**Page extract**
Pay and Benefits Watch

Defending Benefits

Defending Benefits

Federal employees seem skittish heading into 2008, at least when it comes to their benefits. Some of this anxiety is justified: The federal government cannot surpass private-sector salaries, so benefits are important as compensation and incentive. But in some cases, feds seem resistant to proposals that would expand their benefits to other Americans out of protectiveness -- a sense that to let nonfederal employees in the door would lower the emotional, if not financial, value of those benefits.

When Government Executive published a story about a proposal by Sen. Hillary Rodham Clinton, D-N.Y., to allow uninsured Americans to buy into the Federal Employees Health Benefits Program as part of her plan to reform the health care system, 75 percent of readers said they opposed the plan. That margin seemed somewhat surprising, given that a story that preceded the survey made it clear that Clinton's plan would create a separate risk pool for nonfederal employees, and would have no impact on premiums.

In another recent survey, readers of FedSmith, an news and information Web site for federal employees, said by a 7-point margin that they thought domestic partners of federal employees shouldn't be eligible for health and retirement benefits. Those results could have more to do with an unwillingness to sanction gay and lesbian relationships (the comments FedSmith received certainly suggest that) and less to do with the exclusivity of federal employee benefits. Still, it suggests a reluctance to share benefits outside a traditional community, even if that opening up would benefit federal employees who could get health coverage for their partners.

**Collected material**
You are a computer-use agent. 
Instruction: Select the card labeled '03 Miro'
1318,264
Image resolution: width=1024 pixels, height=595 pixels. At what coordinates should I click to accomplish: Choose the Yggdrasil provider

**Exercise**
Reproduce the passage of the federal benefits article starting at "Federal employees seem" and ending at "of those benefits.", matching its wording precisely.

**Answer to this problem**
Federal employees seem skittish heading into 2008, at least when it comes to their benefits. Some of this anxiety is justified: The federal government cannot surpass private-sector salaries, so benefits are important as compensation and incentive. But in some cases, feds seem resistant to proposals that would expand their benefits to other Americans out of protectiveness -- a sense that to let nonfederal employees in the door would lower the emotional, if not financial, value of those benefits.